▸ TASK
Copy the lines of the listing from the one holding "Given: Click the option letter A" through the one holding "Looking at the screenshot, I should", both included. Leave the pictures out of your copy.

▸ RAW RECORDS

==*==

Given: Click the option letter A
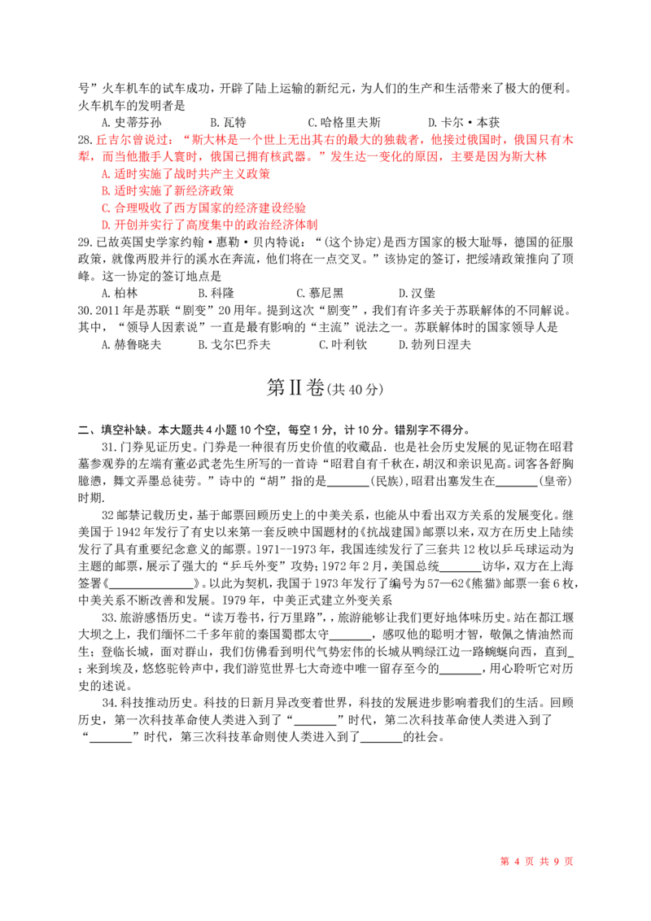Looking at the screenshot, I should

==*==

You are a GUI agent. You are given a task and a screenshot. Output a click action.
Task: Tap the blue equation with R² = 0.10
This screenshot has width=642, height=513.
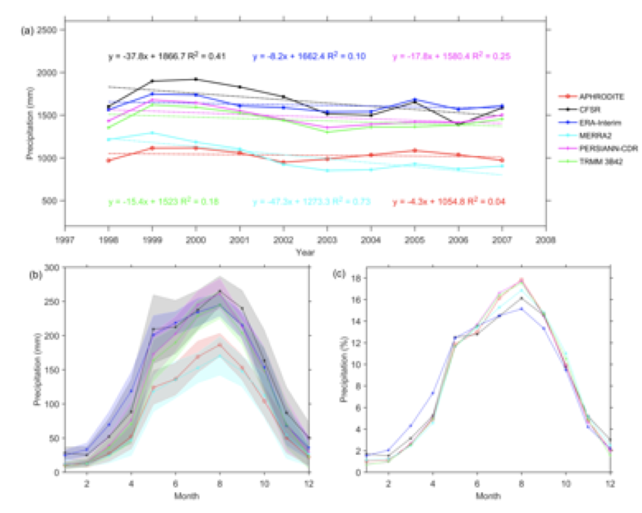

==*==

▸ EXERCISE RESULT
Given: Click the option letter A
Looking at the screenshot, I should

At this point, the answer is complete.